Bash Tips - 17 (HPR Show 2719)

Dave Morriss


Table of Contents

Arrays in Bash

This is the second of a small group of shows on the subject of arrays in Bash. It is also the seventeenth show in the Bash Tips sub-series.

In the last show we saw the two types of arrays, and learned about the multiple ways of creating them and populating them. We also looked at how array elements and entire arrays are accessed.

Now we want to continue looking at array access and some of the various parameter expansion operations available.

Negative indices with indexed arrays

When we looked at indexed array subscripts in the last episode we only considered positive numbers (and the '*' and '@' special subscripts). It is also possible to use negative numbers which index relative to the end of the array.
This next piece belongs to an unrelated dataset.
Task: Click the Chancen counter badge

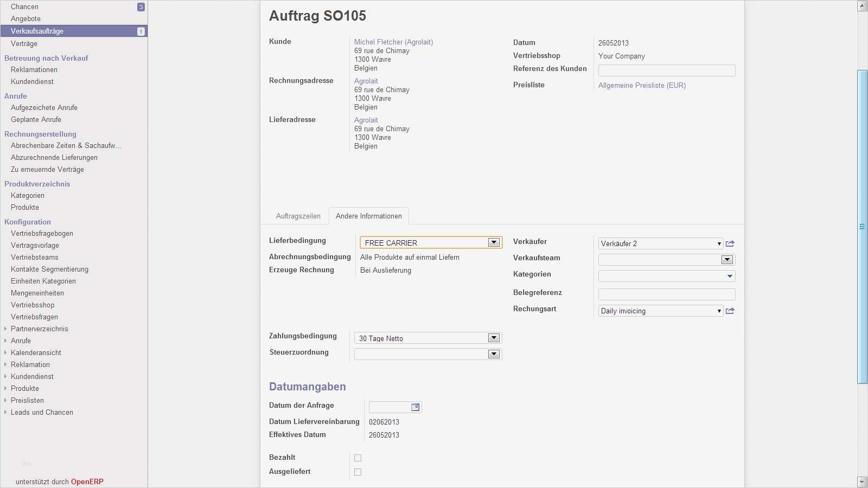Action: (141, 7)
The index '-1' means the last element, '-2' the penultimate, and so forth.

The downloadable script in bash17_ex1.sh demonstrates a use of negative indices:

#!/bin/bash

#-------------------------------------------------------------------------------
# Example 1 for Bash Tips show 17: Negative indices
#-------------------------------------------------------------------------------

#
# Seed the Fibonacci sequence in an indexed array
#
declare -a fib=(0 1 1)

#
# Populate the rest up to (and including) the 20th element
#
for ((i = 3; i <= 20; i++)); do
    fib[$i]=$((fib[i-2]+fib[i-1]))
done

#
# Show the whole array
#
echo "Fibonacci sequence"
echo "${fib[*]}"
echo

#
# Print a few elements working backwards
#
for i in {-1..-4}; do
    echo "fib[$i] = ${fib[$i]}"
done

exit

The script seeds an indexed array called 'fib' with the start of the Fibonacci sequence. This sequence builds its elements by adding together the previous two, and that is what the 'for' loop does, up to the 20th element.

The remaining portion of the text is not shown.